By Sarah Mac Donald - 07 June, 2014
Radical proposals include ordination of women as deacons, inviting back men who left priesthood to marry and ordination of married men of good standing.
Bishop Philip Boyce of Raphoe, Bishop Martin Drennan of Galway and Bishop Donal McKeown of Derry met with Frs Brendan Hoban of Killala, Dermot Lane of Dublin, Gerry Alwill of Kilmore and Sean McDonagh of the Columban order on Wednesday.
Proposals such as the ordination of married men of good standing to the priesthood (viri probati), the ordination of women deacons, and the recall of men who left the priesthood to marry were set out as possible solutions to the ongoing crisis.
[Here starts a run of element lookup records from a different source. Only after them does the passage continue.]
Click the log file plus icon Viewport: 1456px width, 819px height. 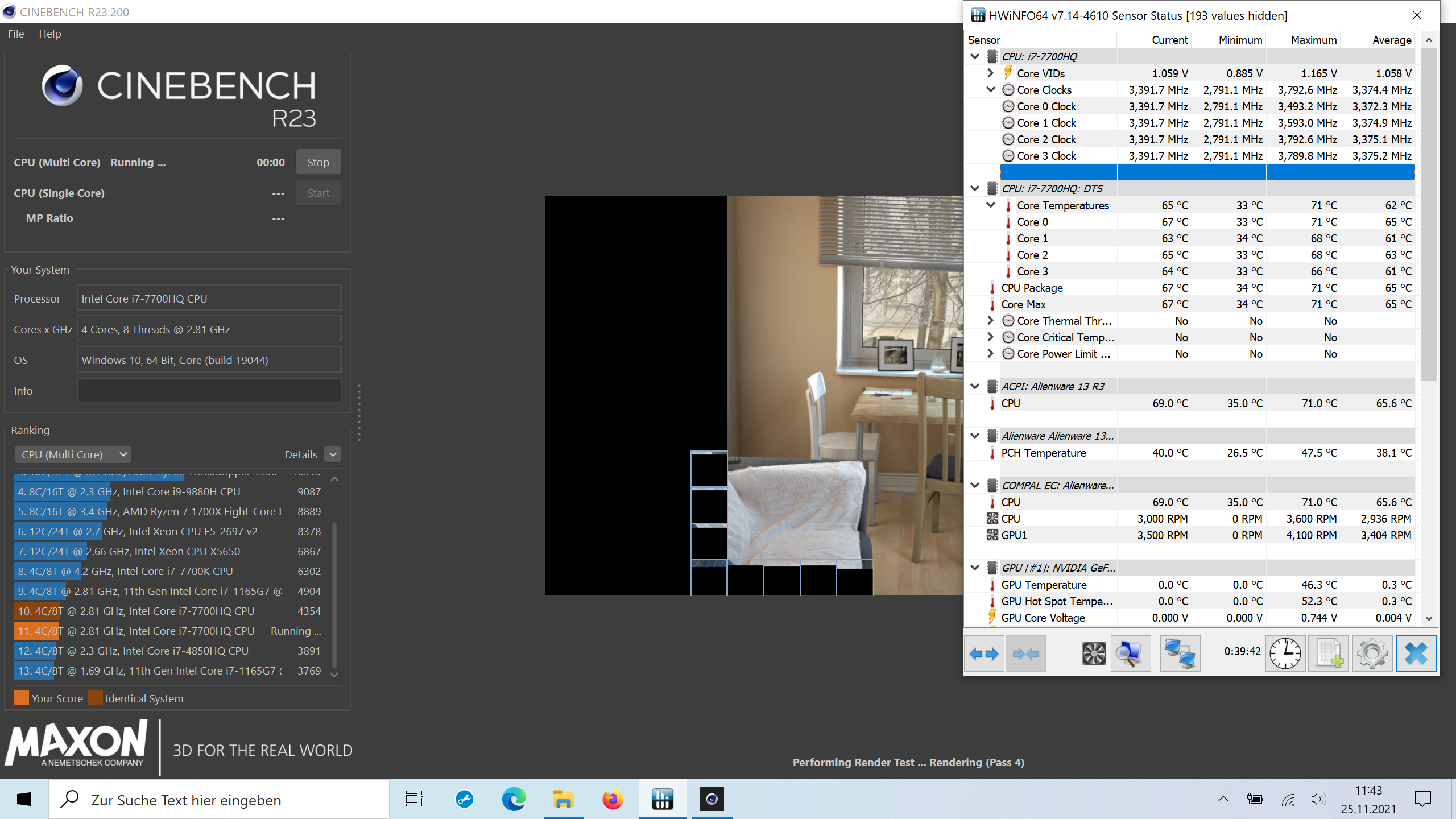1329,653
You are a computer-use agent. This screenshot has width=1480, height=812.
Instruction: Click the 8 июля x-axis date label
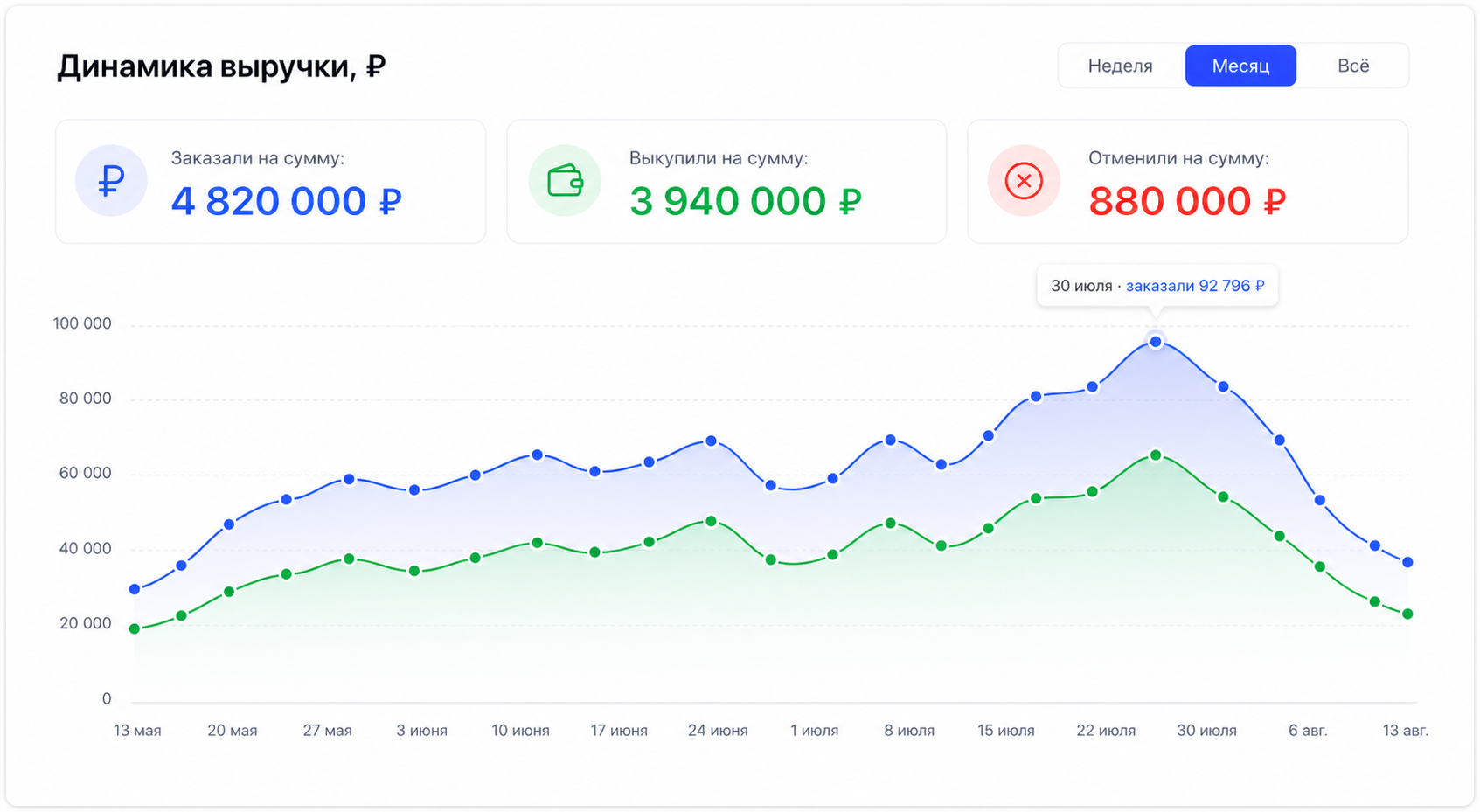pyautogui.click(x=909, y=731)
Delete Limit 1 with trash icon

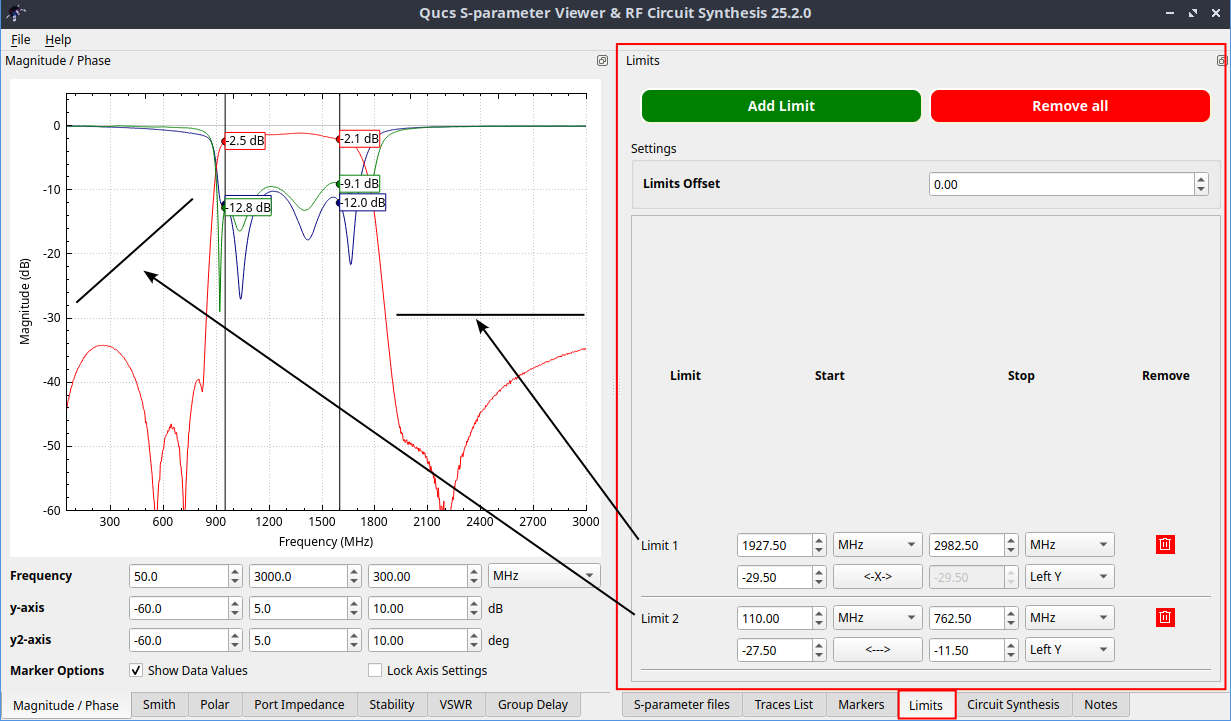(x=1165, y=545)
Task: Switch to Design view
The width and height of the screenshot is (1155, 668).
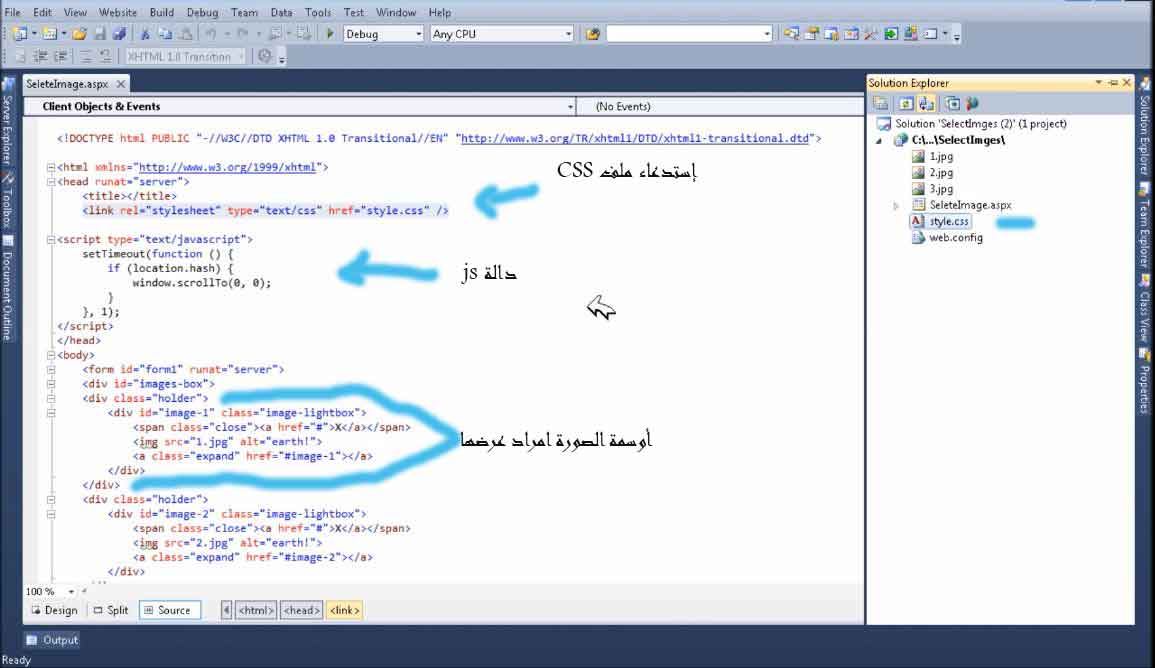Action: (x=53, y=610)
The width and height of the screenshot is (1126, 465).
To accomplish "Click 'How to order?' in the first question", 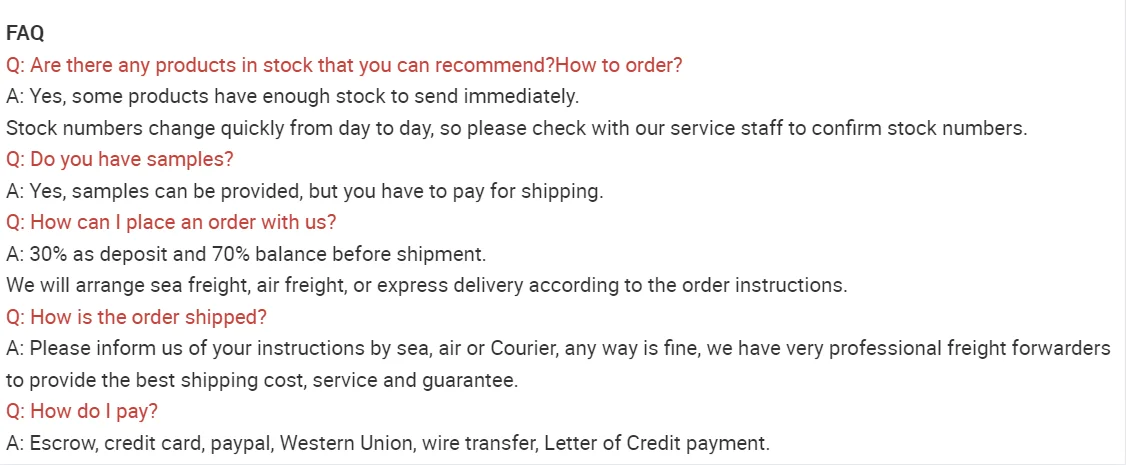I will [x=619, y=65].
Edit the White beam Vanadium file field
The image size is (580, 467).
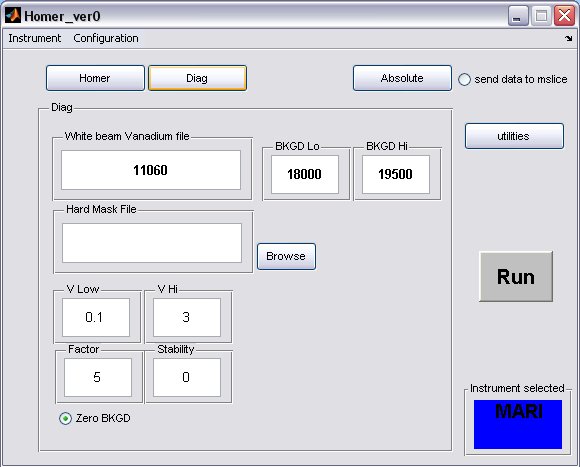click(151, 170)
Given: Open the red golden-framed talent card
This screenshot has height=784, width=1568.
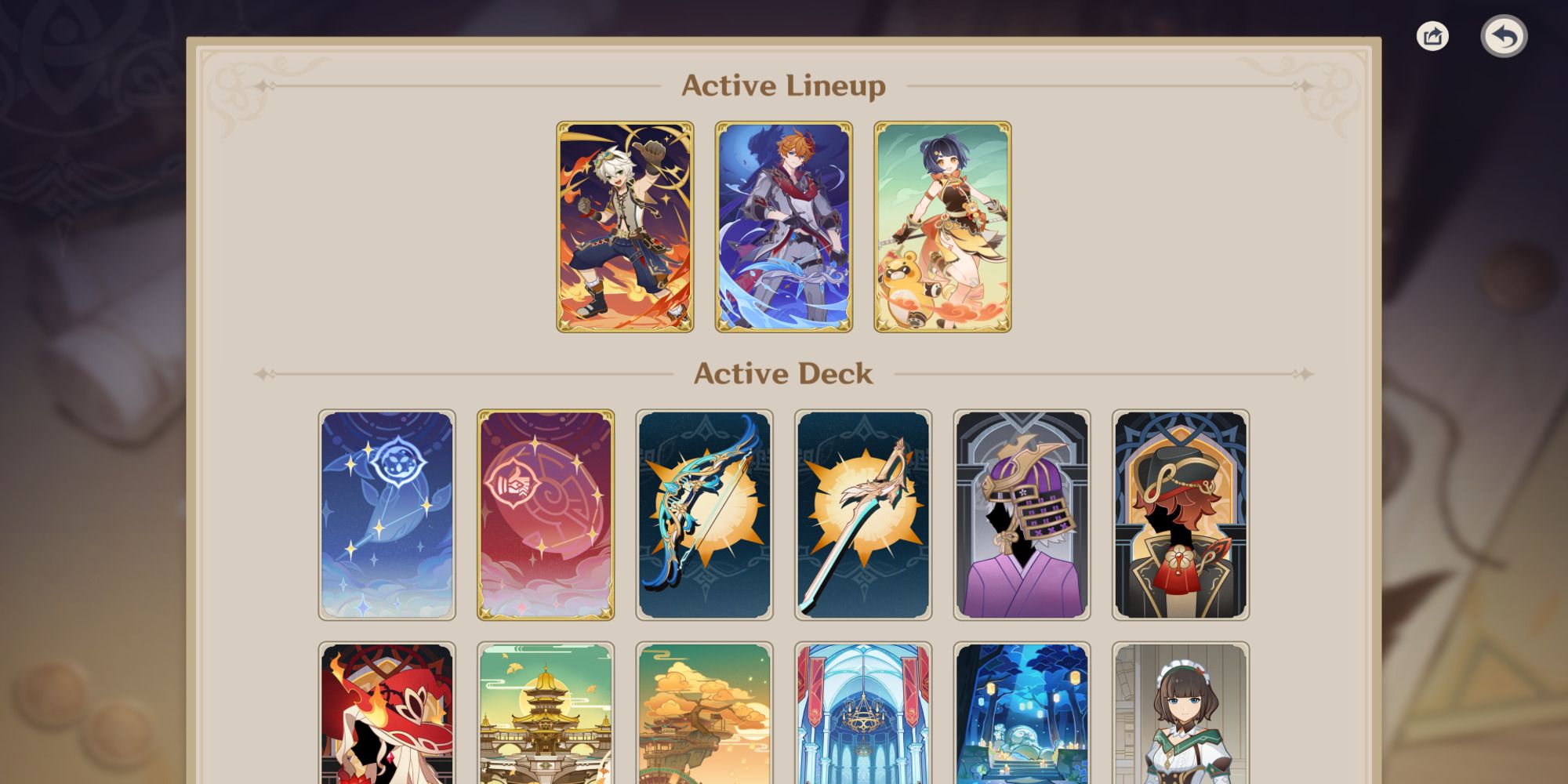Looking at the screenshot, I should [546, 515].
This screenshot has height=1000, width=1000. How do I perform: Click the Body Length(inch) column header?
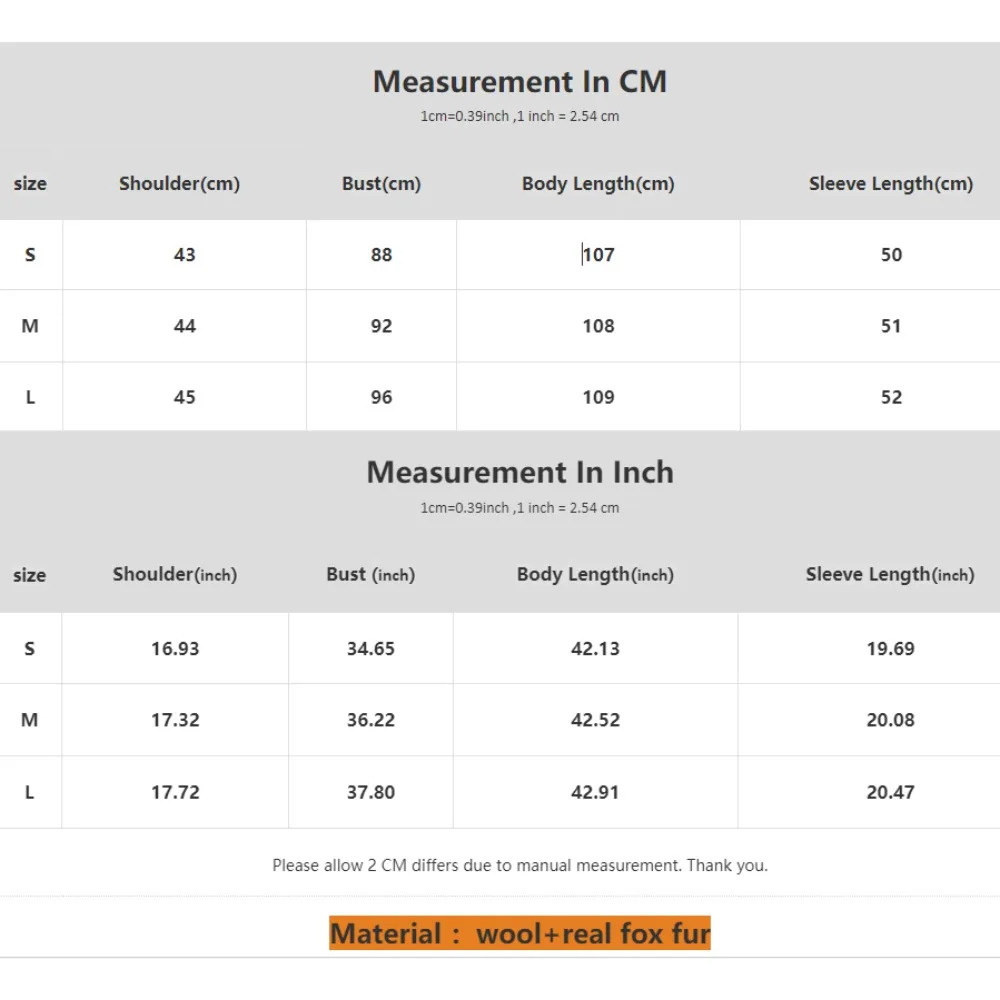point(595,575)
Early in 2013, the leadership of the ACP wrote to the Irish bishops requesting a meeting with them in order to discuss how to deal with the challenges faced by Irish Catholicism today.
According to the ACP, that request was turned down, but the bishops suggested that the ACP might meet the priests’ council in each diocese.
About 16 dioceses invited representatives from the ACP to attend such gatherings.
Having completed this process of engagement with the priests’ councils, the ACP asked the bishops again for a meeting to consider a range of issues which had arisen during the discussions with the priests’ council.
In Wednesday’s meeting, the ACP representatives told the three bishops that the strategy of clustering “is causing real concern among priests”.
“Many priests see it as an attempt to load more work on their shoulders at a time when they are getting older and are less able to cope with an extra load,” the ACP representatives said.
At the meeting, Fr Dermot Lane asked if the people who were designing these clusters were aware that the extra pressure which was being imposed on priests was having a negative impact on their health.
The priests also underlined that, from the point of view of sacramental theology, in a ‘clustering situation’, the priest leading the liturgy would have no real contact with the community where he was celebrating the Eucharist.
“In this context it is hard to see how this pastoral practice can build up the body of Christ in that community,” they stated.
Some of the ACP team claimed that, at its best, clustering is only a short-term solution for a more serious problem evidenced by the fall in number of vocations to the priesthood.
The exchange acknowledged that the situation in the Irish Church will become critical within a decade or two, however, opinions varied as to what might be done.
Bishop Boyce felt that there should be more prayers for vocations and that priests should be ready to recommend the priesthood to young boys.
Fr Brendan Hoban pointed out that there has been a priest in his present parish since the 8th century, but that given the present statistics, he believes he will be that last priest in that parish.
He explained that while at the moment there is a priest in every parish in Killala diocese, within 20 years there will be 7 priests serving 22 parishes spread out over a wide area.
Three ACP proposals were put forward and the bishops were asked to bring them to the Bishops’ Conference with a view to forwarding them to Rome.
The three proposals are ordaining suitable married men (viri probati); inviting priests who left the active ministry to get married to return to ministry at some level. (It was pointed out that in a west of Ireland parish there were 7 former priests, some of whom would be willing to help); the ordination of women to the Diaconate.
The ACP members said solutions to the current crisis could not be accomplished on a male only basis.
During the meeting, the ACP also drew the bishops’ attention to the findings of a new survey which polled Irish priests on the new translation of the missal, which was introduced by Rome in 2012.
Over 60 percent of priests said they were either dissatisfied or very dissatisfied with the missal. Over 80 percent want it revised or replaced. The use of “obscure and sexist language” was “heavily criticised”.
The ACP also told the representatives of the Irish hierarchy that its members were “very unhappy” with the way the Vatican’s watchdog on orthodoxy, the Congregation for the Doctrine of the Faith (CDF), had treated a number of priests in Ireland. These include Fr Tony Flannery and Fr Sean Fagan.